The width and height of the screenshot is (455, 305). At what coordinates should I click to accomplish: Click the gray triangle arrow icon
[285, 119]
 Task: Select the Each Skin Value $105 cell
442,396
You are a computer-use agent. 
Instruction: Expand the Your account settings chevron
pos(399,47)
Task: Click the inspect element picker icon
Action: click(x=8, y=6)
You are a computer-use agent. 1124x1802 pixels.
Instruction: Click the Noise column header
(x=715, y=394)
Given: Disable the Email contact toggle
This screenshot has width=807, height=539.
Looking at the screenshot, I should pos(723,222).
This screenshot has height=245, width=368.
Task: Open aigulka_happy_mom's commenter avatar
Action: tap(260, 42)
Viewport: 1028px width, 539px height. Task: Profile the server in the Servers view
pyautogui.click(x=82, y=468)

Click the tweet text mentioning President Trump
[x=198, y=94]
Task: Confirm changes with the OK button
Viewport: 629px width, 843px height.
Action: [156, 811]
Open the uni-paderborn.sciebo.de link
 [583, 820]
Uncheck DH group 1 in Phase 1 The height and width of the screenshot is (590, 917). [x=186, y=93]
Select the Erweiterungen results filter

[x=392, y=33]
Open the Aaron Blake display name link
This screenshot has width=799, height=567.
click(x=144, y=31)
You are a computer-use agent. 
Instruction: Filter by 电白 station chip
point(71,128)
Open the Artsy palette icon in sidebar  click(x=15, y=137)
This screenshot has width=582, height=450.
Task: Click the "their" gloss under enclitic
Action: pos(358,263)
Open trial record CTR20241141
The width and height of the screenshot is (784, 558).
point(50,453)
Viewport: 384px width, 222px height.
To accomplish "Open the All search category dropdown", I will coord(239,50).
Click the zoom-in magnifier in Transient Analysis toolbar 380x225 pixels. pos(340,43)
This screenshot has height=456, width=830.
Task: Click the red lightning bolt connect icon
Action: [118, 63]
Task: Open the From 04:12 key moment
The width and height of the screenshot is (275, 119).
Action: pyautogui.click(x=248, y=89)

+++

> Task:
Your task is to restate the material above word for word.

> Answer to this problem:
The width and height of the screenshot is (455, 305). At what coordinates should I click to accomplish: Click the gray triangle arrow icon
[285, 119]
 Task: Select the Each Skin Value $105 cell
442,396
You are a computer-use agent. 
Instruction: Expand the Your account settings chevron
pos(399,47)
Task: Click the inspect element picker icon
Action: click(x=8, y=6)
You are a computer-use agent. 1124x1802 pixels.
Instruction: Click the Noise column header
(x=715, y=394)
Given: Disable the Email contact toggle
This screenshot has width=807, height=539.
Looking at the screenshot, I should pos(723,222).
This screenshot has height=245, width=368.
Task: Open aigulka_happy_mom's commenter avatar
Action: tap(260, 42)
Viewport: 1028px width, 539px height. Task: Profile the server in the Servers view
pyautogui.click(x=82, y=468)

Click the tweet text mentioning President Trump
[x=198, y=94]
Task: Confirm changes with the OK button
Viewport: 629px width, 843px height.
Action: [156, 811]
Open the uni-paderborn.sciebo.de link
 [583, 820]
Uncheck DH group 1 in Phase 1 The height and width of the screenshot is (590, 917). [x=186, y=93]
Select the Erweiterungen results filter

[x=392, y=33]
Open the Aaron Blake display name link
This screenshot has width=799, height=567.
click(x=144, y=31)
You are a computer-use agent. 
Instruction: Filter by 电白 station chip
point(71,128)
Open the Artsy palette icon in sidebar  click(x=15, y=137)
This screenshot has width=582, height=450.
Task: Click the "their" gloss under enclitic
Action: pos(358,263)
Open trial record CTR20241141
The width and height of the screenshot is (784, 558).
point(50,453)
Viewport: 384px width, 222px height.
To accomplish "Open the All search category dropdown", I will coord(239,50).
Click the zoom-in magnifier in Transient Analysis toolbar 380x225 pixels. pos(340,43)
This screenshot has height=456, width=830.
Task: Click the red lightning bolt connect icon
Action: [118, 63]
Task: Open the From 04:12 key moment
The width and height of the screenshot is (275, 119).
Action: pyautogui.click(x=248, y=89)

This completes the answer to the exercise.